Eight high-level sex offenders are settling in St. Paul. There’s a small cluster in the University-Dale area, a few others on the East Side, and another further west, closer to Lexington and Hamline.
Residents took this as fairly upsetting news—and justifiably so. One of the offenders broke into the home of a complete stranger, threatened her with a “weapon” (reports don’t say what it was), and proceeded to rape her. Another has a history of keeping child porn on his computer. A third forced himself on a teenage girl.
The only reason we’re hearing about this is because all eight are classified as Level 3 offenders: the category most likely to reoffend. As corrections personnel told KSTP, that’s still not very likely. About 90 percent don’t, they said. Neighborhoods just have the statutory right to know when one moves in nearby.

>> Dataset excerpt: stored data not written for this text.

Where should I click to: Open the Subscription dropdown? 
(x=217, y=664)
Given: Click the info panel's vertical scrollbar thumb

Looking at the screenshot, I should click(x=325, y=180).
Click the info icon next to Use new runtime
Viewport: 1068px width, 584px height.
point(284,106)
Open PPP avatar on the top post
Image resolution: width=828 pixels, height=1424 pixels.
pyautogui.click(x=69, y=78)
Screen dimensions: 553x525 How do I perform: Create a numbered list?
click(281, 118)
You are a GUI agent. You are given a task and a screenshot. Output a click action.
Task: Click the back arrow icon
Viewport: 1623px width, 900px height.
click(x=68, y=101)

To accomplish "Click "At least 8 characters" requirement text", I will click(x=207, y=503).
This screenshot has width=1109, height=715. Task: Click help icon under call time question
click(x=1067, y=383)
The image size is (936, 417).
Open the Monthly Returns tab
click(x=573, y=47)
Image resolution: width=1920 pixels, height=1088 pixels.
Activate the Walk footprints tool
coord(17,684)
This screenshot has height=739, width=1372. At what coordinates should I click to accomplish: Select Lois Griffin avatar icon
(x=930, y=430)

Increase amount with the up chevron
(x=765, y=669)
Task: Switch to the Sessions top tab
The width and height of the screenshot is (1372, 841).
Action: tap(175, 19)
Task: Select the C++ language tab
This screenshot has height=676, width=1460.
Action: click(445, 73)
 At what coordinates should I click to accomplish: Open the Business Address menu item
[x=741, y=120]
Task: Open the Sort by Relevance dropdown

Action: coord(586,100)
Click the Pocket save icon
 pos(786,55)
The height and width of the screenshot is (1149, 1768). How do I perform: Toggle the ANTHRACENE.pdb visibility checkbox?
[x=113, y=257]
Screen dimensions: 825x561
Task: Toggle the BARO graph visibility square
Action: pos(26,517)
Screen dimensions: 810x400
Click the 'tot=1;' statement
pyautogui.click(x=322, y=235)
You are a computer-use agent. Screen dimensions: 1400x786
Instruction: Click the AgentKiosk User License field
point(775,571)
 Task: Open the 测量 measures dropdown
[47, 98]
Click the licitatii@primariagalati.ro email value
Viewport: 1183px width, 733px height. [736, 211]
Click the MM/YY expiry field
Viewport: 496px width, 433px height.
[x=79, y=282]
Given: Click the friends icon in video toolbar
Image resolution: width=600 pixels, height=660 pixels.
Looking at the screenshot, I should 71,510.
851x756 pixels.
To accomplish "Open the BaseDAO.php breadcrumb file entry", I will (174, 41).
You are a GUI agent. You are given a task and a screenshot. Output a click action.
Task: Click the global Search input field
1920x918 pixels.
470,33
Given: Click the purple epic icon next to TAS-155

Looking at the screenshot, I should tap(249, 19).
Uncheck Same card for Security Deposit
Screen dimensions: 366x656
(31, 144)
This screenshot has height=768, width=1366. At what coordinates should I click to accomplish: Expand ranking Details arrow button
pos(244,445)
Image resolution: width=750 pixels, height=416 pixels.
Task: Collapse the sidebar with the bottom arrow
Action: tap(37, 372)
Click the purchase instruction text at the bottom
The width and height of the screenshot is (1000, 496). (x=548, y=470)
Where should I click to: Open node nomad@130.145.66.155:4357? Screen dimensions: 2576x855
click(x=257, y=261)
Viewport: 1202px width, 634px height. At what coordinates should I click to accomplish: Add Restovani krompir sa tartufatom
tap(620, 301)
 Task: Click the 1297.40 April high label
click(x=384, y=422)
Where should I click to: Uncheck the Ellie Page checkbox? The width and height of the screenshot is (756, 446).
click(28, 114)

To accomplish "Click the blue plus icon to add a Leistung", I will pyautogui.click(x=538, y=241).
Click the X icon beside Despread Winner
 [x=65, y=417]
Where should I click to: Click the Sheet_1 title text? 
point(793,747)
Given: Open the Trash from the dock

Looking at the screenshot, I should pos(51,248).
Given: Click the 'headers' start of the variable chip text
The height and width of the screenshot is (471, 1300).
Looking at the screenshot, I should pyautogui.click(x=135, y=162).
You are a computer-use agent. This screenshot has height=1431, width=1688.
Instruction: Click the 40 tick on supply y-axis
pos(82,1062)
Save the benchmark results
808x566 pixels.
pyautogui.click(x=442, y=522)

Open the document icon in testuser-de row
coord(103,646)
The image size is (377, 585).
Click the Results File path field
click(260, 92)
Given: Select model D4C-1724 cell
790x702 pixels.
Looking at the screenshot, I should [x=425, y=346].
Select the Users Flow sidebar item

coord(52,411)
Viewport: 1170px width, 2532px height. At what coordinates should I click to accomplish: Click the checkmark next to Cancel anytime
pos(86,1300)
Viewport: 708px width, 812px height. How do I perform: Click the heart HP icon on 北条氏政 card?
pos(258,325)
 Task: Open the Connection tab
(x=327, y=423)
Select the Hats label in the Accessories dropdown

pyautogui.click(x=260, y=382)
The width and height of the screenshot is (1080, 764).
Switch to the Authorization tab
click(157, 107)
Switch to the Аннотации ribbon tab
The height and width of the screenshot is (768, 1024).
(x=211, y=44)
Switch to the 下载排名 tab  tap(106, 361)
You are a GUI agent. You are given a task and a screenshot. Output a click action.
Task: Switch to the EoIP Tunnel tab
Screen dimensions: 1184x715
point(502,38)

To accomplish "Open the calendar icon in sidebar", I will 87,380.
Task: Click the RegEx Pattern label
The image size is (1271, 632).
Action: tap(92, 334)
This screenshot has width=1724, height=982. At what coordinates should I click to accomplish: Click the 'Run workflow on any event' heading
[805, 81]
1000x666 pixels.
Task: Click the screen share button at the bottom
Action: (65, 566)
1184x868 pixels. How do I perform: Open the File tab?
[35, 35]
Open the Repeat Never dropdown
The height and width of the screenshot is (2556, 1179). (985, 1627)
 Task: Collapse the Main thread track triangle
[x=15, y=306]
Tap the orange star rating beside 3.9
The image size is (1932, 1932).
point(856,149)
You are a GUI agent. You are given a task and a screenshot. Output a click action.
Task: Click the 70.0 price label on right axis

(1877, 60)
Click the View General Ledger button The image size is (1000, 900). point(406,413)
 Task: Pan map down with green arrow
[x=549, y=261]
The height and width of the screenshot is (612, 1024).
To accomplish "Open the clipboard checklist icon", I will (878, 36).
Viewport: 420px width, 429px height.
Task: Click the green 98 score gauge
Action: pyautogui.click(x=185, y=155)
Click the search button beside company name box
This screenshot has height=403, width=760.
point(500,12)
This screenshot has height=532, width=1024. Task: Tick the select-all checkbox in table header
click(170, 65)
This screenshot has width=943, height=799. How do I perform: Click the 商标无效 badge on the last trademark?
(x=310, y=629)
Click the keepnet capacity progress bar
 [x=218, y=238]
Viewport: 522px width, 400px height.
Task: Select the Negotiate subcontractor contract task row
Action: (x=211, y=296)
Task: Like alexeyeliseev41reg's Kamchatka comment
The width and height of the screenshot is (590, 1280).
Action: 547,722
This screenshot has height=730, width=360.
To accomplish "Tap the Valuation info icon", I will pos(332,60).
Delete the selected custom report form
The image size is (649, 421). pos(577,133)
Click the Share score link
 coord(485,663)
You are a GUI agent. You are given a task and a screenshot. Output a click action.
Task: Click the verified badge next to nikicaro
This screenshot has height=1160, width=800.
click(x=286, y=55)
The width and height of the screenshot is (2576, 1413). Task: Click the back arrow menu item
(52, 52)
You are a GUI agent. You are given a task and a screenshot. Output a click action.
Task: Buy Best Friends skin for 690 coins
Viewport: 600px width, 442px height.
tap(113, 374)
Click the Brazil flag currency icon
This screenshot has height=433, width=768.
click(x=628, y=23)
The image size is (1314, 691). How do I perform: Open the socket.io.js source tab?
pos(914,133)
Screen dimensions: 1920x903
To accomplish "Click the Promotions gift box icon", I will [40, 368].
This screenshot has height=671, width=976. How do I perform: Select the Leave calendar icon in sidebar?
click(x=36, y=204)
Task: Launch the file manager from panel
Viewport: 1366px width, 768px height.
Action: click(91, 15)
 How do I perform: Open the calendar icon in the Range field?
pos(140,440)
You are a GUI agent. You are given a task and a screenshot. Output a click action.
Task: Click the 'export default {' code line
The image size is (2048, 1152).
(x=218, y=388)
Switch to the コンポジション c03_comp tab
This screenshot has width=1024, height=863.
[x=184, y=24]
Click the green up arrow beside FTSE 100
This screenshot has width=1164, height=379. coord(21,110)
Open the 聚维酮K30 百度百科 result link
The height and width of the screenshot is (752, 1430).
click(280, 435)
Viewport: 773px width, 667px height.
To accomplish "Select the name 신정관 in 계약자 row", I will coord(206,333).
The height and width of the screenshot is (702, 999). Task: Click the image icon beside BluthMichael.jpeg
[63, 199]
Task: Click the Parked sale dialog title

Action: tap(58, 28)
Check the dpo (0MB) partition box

Still, not everyone is taking this in stride.
“This is disgusting!” a commenter said on KSTP’s Facebook post. “Why would you let them out! A child’s safety is not worth it!!”
“Why can’t we just off these kind of people?” another asked.
“Sex offenders CANNOT be rehabilitated!” a third said. “Off them ALL!!”
This may be alarming news for some. But it’s not that unusual, according to Mark Bliven of the Minnesota Department of Corrections. The overall number of sex offenders in Minnesota has remained pretty constant over the past few years.
“I think what we often find is people move in and out,” he says. Some may be freshly released from prison, but others may be finding a new place within the city to live. And when offenders move, they look for places they can afford, often near accessible transportation. That’s why a few have clustered in the University-Dale area.
Of the eight, only six are under close supervision. The others are free to live and work where they want to, as long as the community knows they’re there. In fact, it’s only been since the late ’90s or so that giving residents a heads-up has been part of the deal.
If you still find you’re upset at the prospect of living near a sex offender, there’s little but cold comfort available for you on the St. Paul Police Department’s website.
“Convicted sex offenders have always been released to live in our communities,” the website says. According to the Minnesota Department of Corrections, 61 “predatory offenders” are currently living in St. Paul—including people who have a history of sexually assaulting preteen girls, and one who attempted to lure a 6-year-old into a car with “treats and money.”
But as a few commenters on KSTP pointed out, we already live among a bevy of offenders who have never been caught. Less than 1 percent of all rapes actually end in convictions. The only difference with these eight is we know their names and faces.